Q:Do I need a permit for a roof replacement in Belmont County?

A:It depends on where your property sits. Within incorporated cities and villages like St. Clairsville, Martins Ferry, Bellaire, or Barnesville, the local building department requires a permit for roof replacement. In unincorporated township areas, Belmont County has not adopted a county-wide residential building code, so permit requirements vary by township. Platinum verifies the applicable requirement for every job address and pulls the appropriate permit before work begins.

Q:How long does a replacement take in Belmont County?

A:Most residential roofs in the county complete in one to two days once materials are delivered. Variables matter. Job size and overall decking condition are the primary factors, and a straightforward tear-off and replacement on a standard home takes one day for a Platinum Amish crew working from early morning through late afternoon, with larger structures or those needing significant decking work running into a second day.

Q:My property is in a valley or hollow near Captina Creek. Are ice dams a bigger problem there?

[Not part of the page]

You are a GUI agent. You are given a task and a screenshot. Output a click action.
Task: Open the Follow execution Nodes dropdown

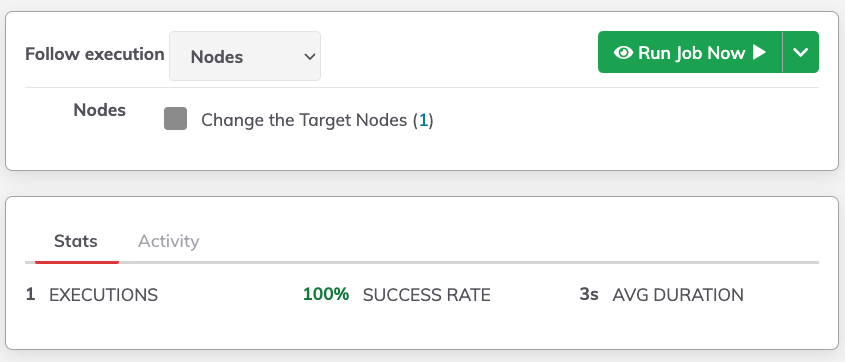[245, 56]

A:Valley and hollow properties sit in cold air drainage zones where overnight temperatures drop faster than on ridgetop or open-field homes, and the eave edge of those roofs stays consistently colder than the main roof field above the conditioned living space. Ice dams form there. Interior heat warms the upper roof surface, snowmelt runs downslope and refreezes at the cold eave, and repeated cycles force water under the first course of shingles. Ice-and-water shield at every eave, installed correctly, breaks the cycle before damage reaches the decking.

Q:Many Belmont County homes were built in the 1950s and 1960s. What should I look for on an older structure?

A:Homes from that era often have original board sheathing under the roofing rather than plywood or OSB, and gaps in that board sheathing can develop rot or structural failure without showing visible damage from inside. Flashing from the same period is typically galvanized metal that corrodes long before the shingle field fails, leaving pipe boots, chimney counterflashing, and valley metal as the weak points on a roof that might otherwise look intact from the ground. Know where to look. Platinum inspects every penetration, valley, and flashing run on jobs in older homes before pricing anything.